Abstract
The history of muscle pain and dysfunction is viewed through the lens of a four factor theory of histologic (tissue related) issues, psychologic (emotional) issues, sensory motor (movement) issues and biomechanical (postural) issues. The historical antecedents of both bodywork and surface electromyography are reviewed.
Key words: Surface EMG, SEMG, bodywork, trigger points, posture, emotions, movement.
Note: Parts of this article have appeared in The History of SEMG, Jour App Psychophys and Biof, In Press.
Humans have had to deal with sore muscles since the beginning of time. Initially, muscle assessments and treatments were conducted by hand and during the last century, the use of electronic instruments came into play.
To put muscle function and the clinical use of Surface electromyography (SEMG) into a perspective of history, is seems prudent to utilize a broad nomothetic net or conceptual framework. In Clinical Applications for Surface Electromyography, Kasman, Cram and Wolf (1998) consider chronic muscle dysfunction from a four fold perspective: Histologic (Tissue related issues); Psychologic (Psychophysiology and Emotions), Sensorimotor (Movement) and Mechanical Dysfunction (Cumulative Trauma, Posture etc). In this article we will provide a brief historical overview related to each of these four areas. This will provide a deep background for the emergence of the clinical use of SEMG, including information on the history of body work, psychophysiology, rehabilitation and the emergence of electricity and SEMG instrumentation.
TISSUE RELATED ISSUES
We will begin with issues pertaining to the tissues of the body. The muscle, as an organ system, contains many sensory mechanisms. The muscle spindles tell the nervous system about the instantaneous length and force of contraction of segments of muscle tissue. The golgi tendon organ measures the actual force which the muscle is exerting and the rufini nucleus of the joints informs the nervous system of the relationship of angles of the bones. However, it is the free nerve ending within the muscle that senses local pain. And it is metabolic disturbances such as too much (lactic) acid or too much internal pressure due to swelling, congestion or edema, which activate the free nerve ending.
From a clinical point of view, up until the last two centuries, palpation and observations about movement and posture were the only tools available for assessing muscle oriented pain. Through the manual sense of touch, the practitioner can learn to feel many things. Is the muscle tissue hard to the touch? Does it feel stiff? Does it have lumps, tough fibers, etc. or is it soft, supple and relaxed? What does the fascia feel like? Is there a normal cranial-sacral rhythm? As you move the body passively through its range of motion, does it seem restricted suggesting a shortened muscle resting length? During active movement, does it appear that the body is using the correct muscles for the movement or is there a substitution pattern? Is the patient afraid of movement due to pain? Has a trauma become lodged in the nervous system or even the muscle tissue itself? Can one see or feel problems with ligament laxities or joint fixations? These are just some of the examples of questions we want to address, both by hand and by instrument. . Thus, one could think of body work as a means to help normalize the disturbance of tissue that might foster and create muscle pain and SEMG as an instrumented way of assessing some of these conditions.

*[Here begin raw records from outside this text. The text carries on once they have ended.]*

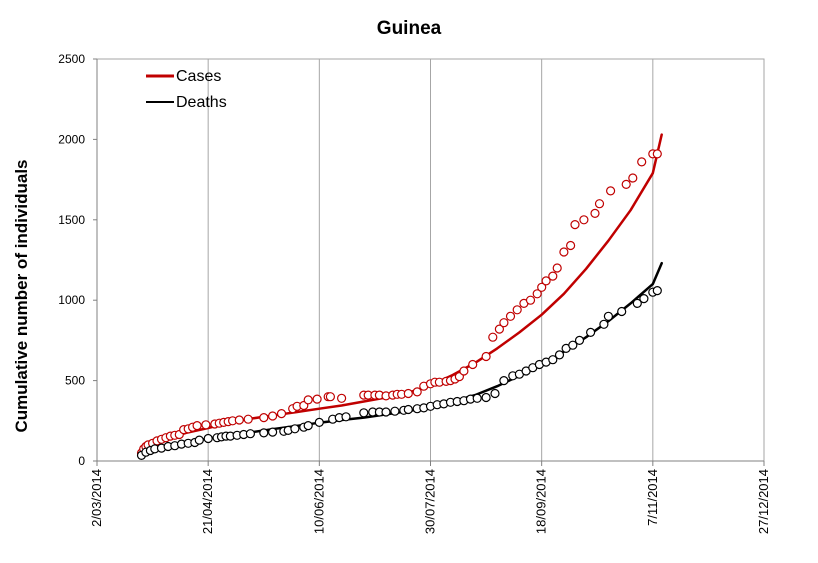 The width and height of the screenshot is (818, 563). Describe the element at coordinates (72, 59) in the screenshot. I see `y-tick-label: 2500` at that location.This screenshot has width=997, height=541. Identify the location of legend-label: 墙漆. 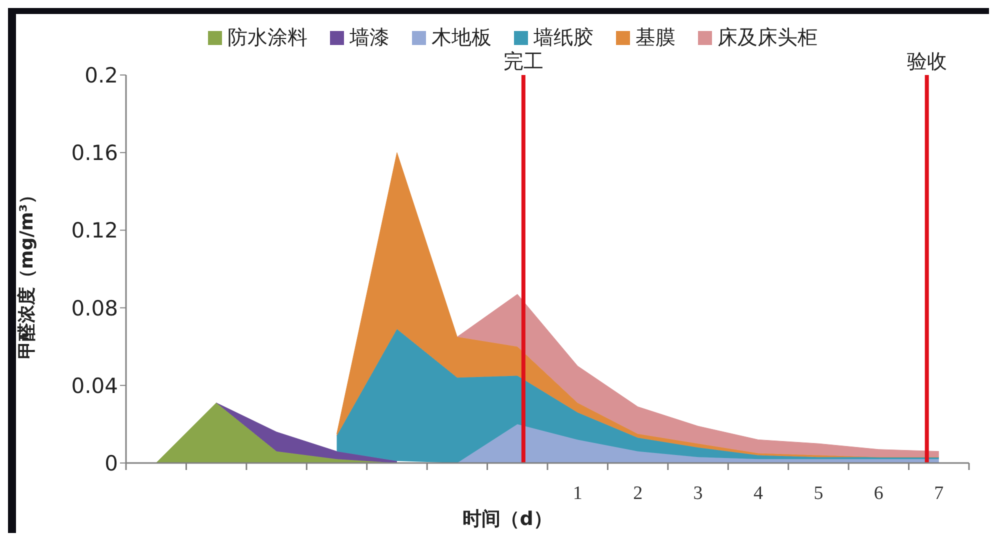
(370, 38).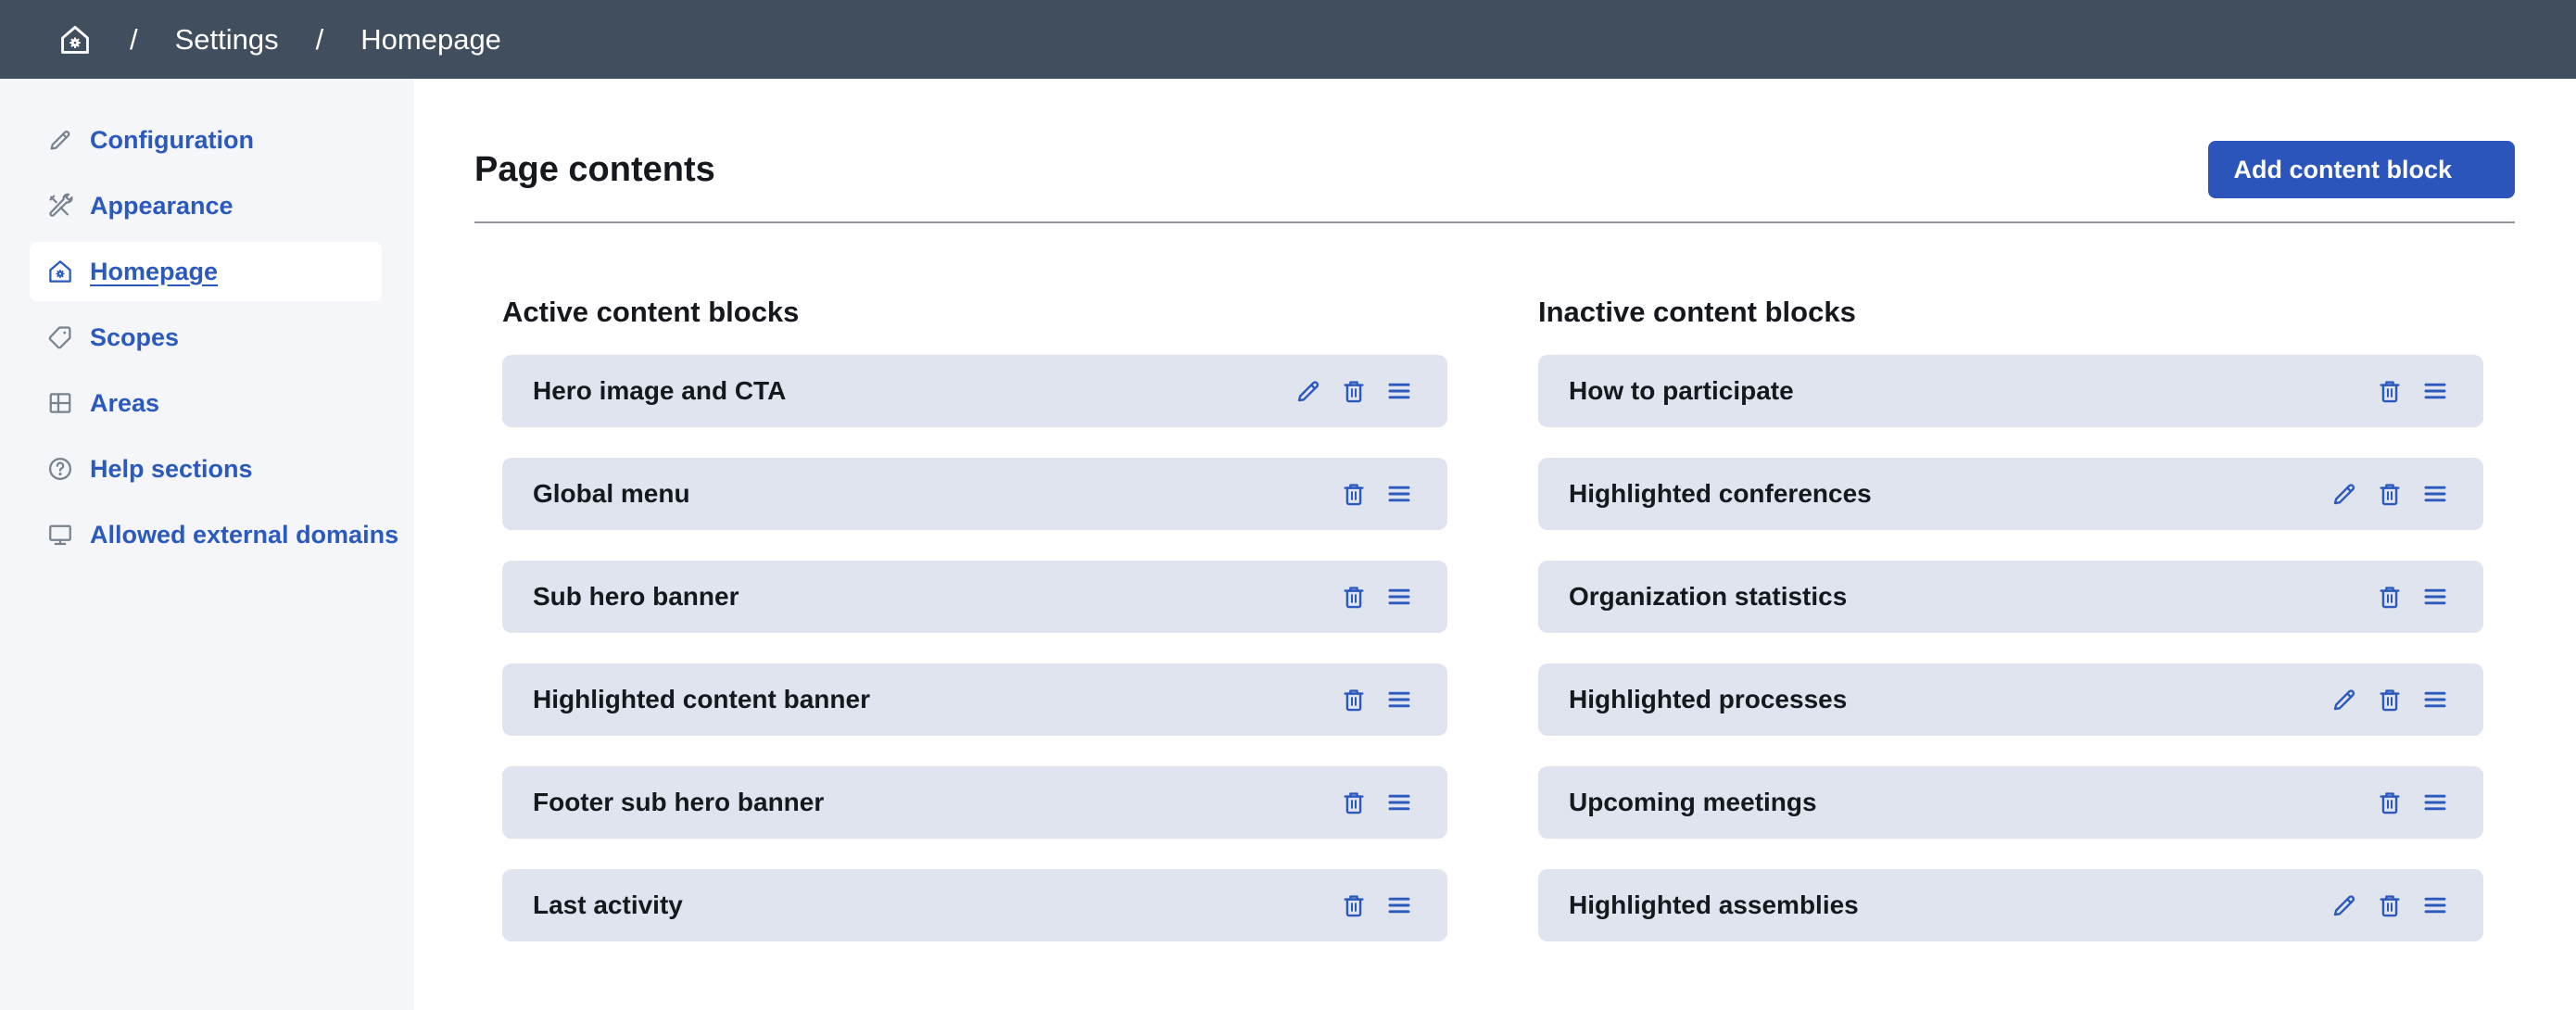 Image resolution: width=2576 pixels, height=1010 pixels. What do you see at coordinates (608, 905) in the screenshot?
I see `content-block-label: Last activity` at bounding box center [608, 905].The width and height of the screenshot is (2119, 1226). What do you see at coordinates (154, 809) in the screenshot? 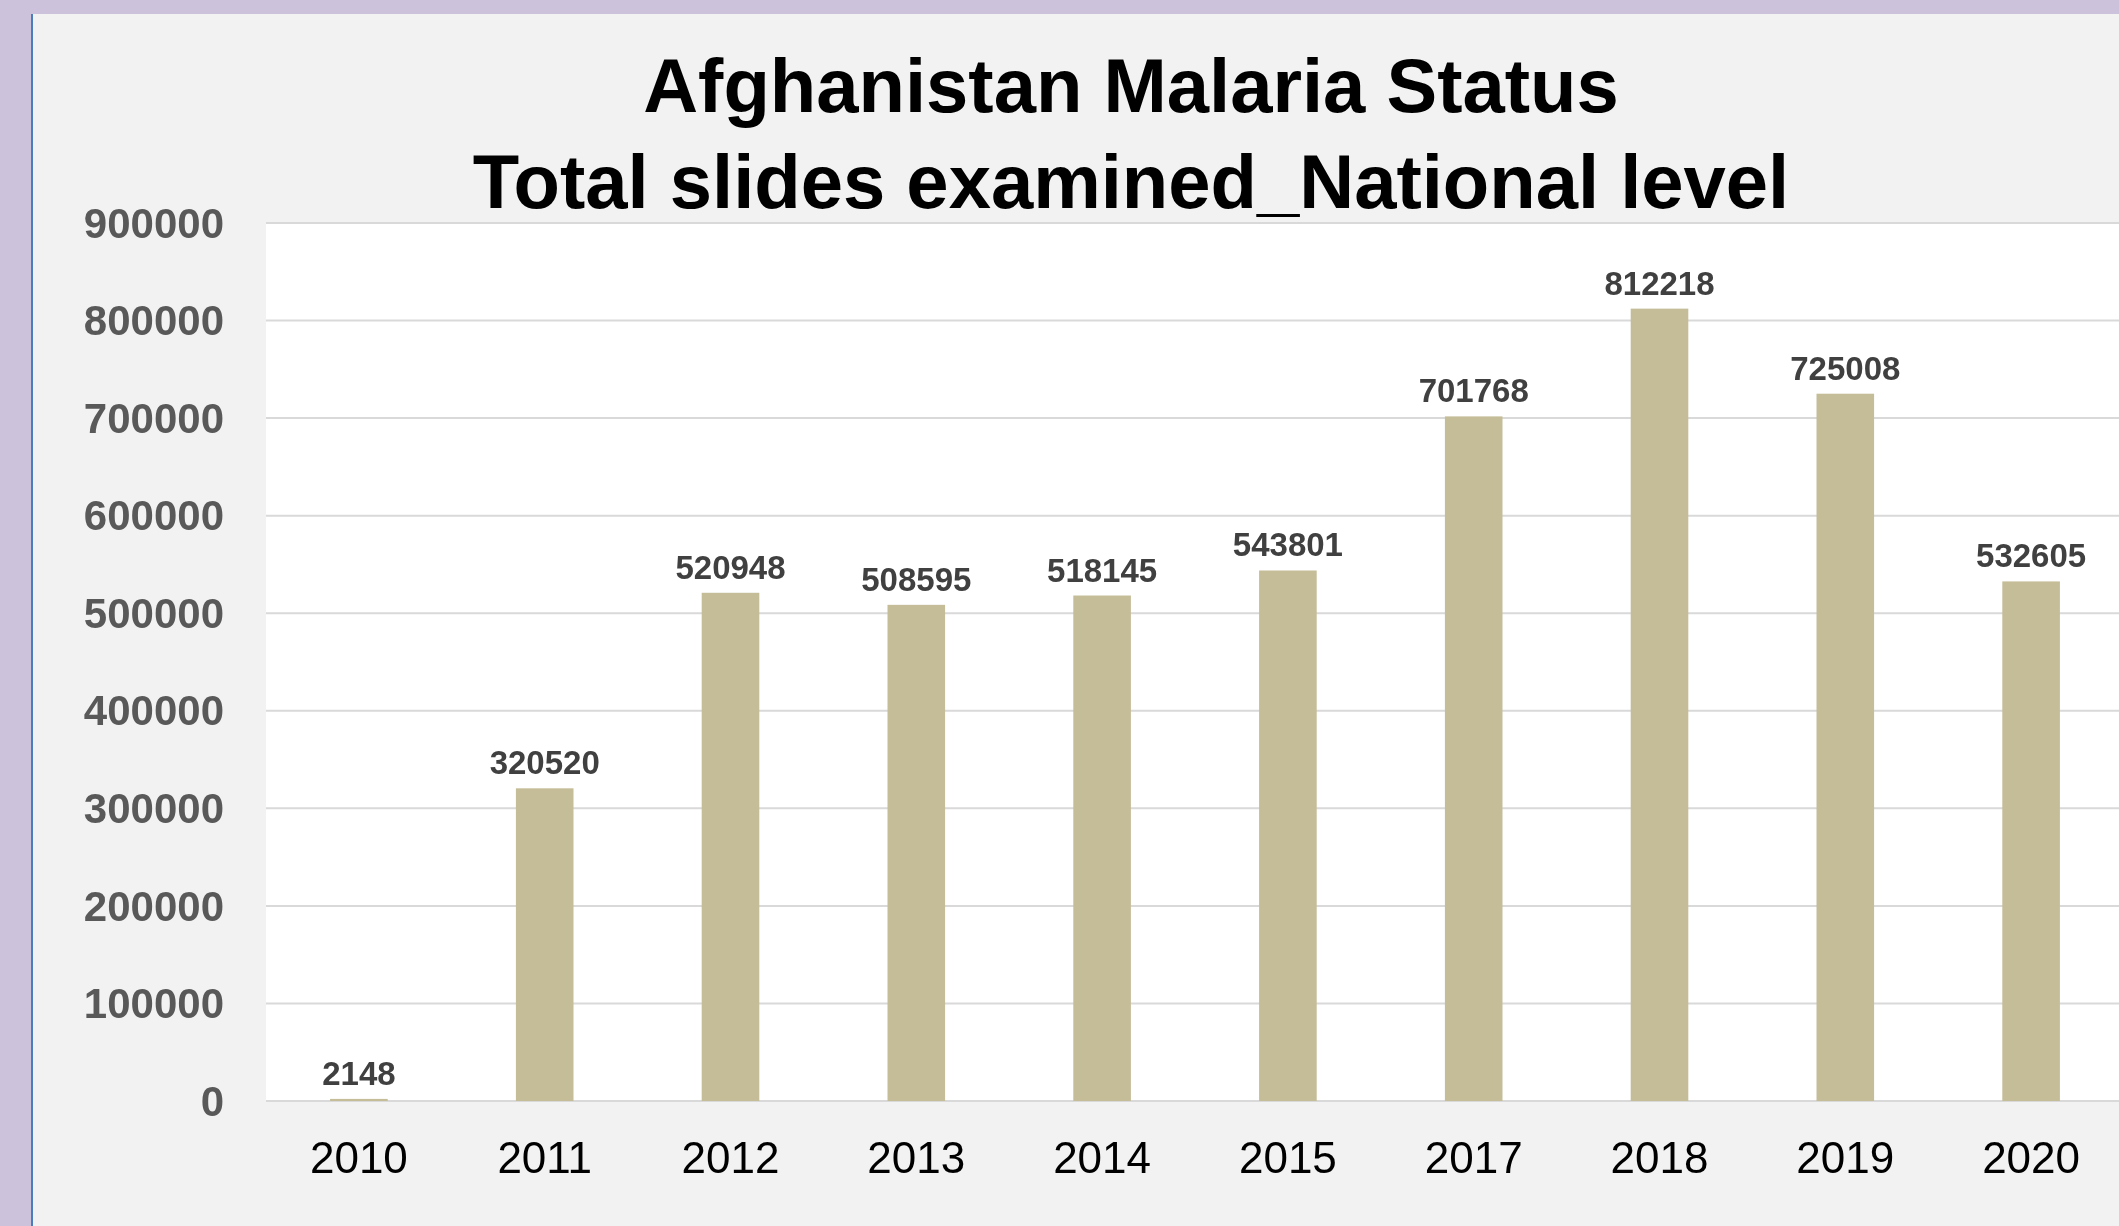
I see `y-tick-label: 300000` at bounding box center [154, 809].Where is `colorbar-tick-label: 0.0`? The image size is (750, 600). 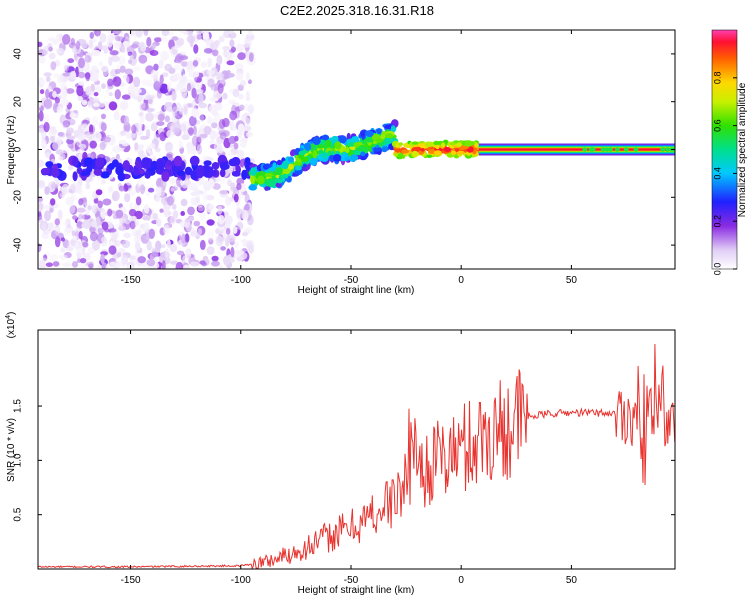 colorbar-tick-label: 0.0 is located at coordinates (717, 270).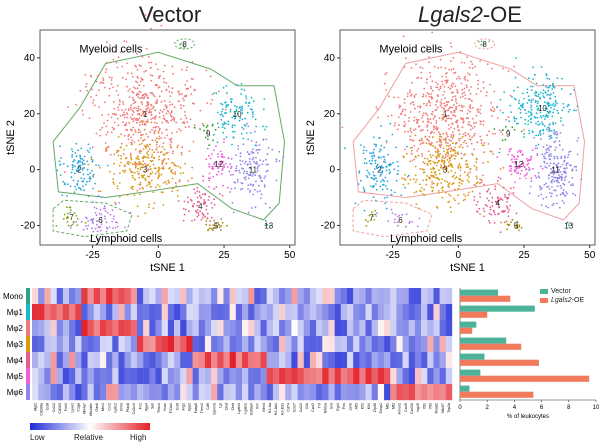  Describe the element at coordinates (508, 134) in the screenshot. I see `cluster-label-9: 9` at that location.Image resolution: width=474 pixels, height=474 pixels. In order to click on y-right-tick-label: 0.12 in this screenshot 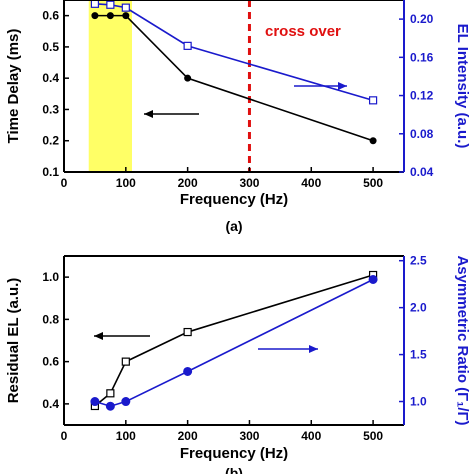, I will do `click(422, 96)`. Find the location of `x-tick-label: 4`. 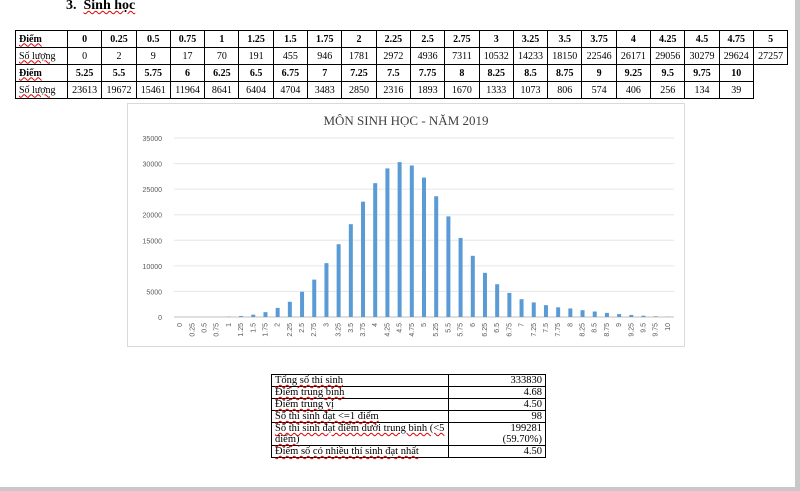

x-tick-label: 4 is located at coordinates (376, 325).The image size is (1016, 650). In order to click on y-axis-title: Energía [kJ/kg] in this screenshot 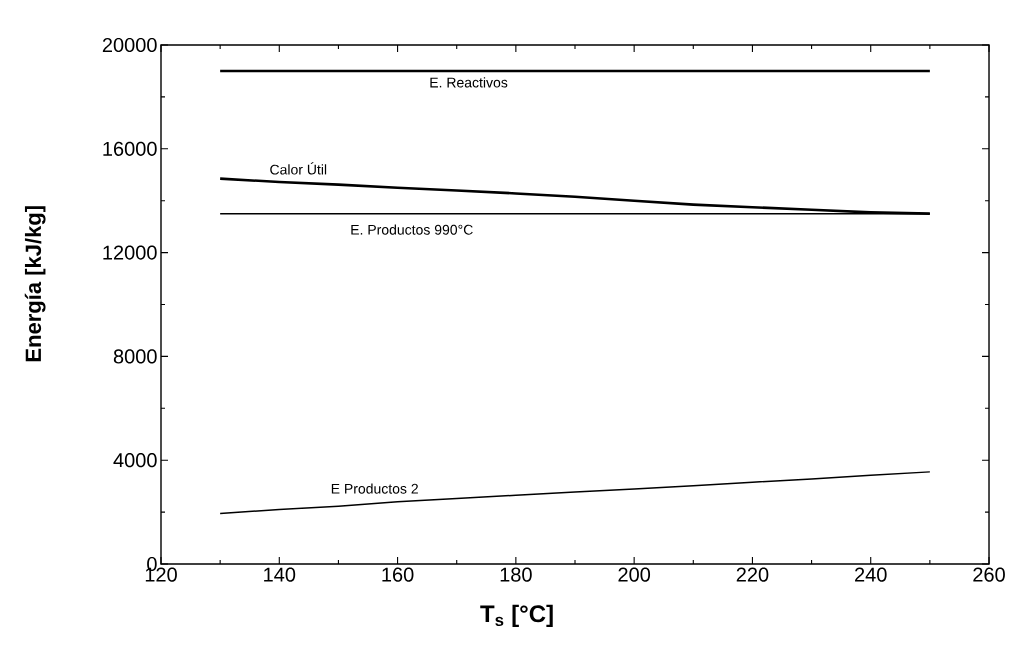, I will do `click(35, 284)`.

Massage and touch therapy date back many thousands of years. The oldest known book to have been written about massage was from China in 3000 BC. The Egyptians are credited with developing reflexology in 2500 BC. The East Indian holistic health approach called ayurveda, dates back to around 1800 BC and included massage techniques. The Greeks massaged their athletes prior to the Olympic Games in 776 BC. Even Hypocrites, the father of Western medicine, used a massage technique, friction rub, to treat sprains and dislocations.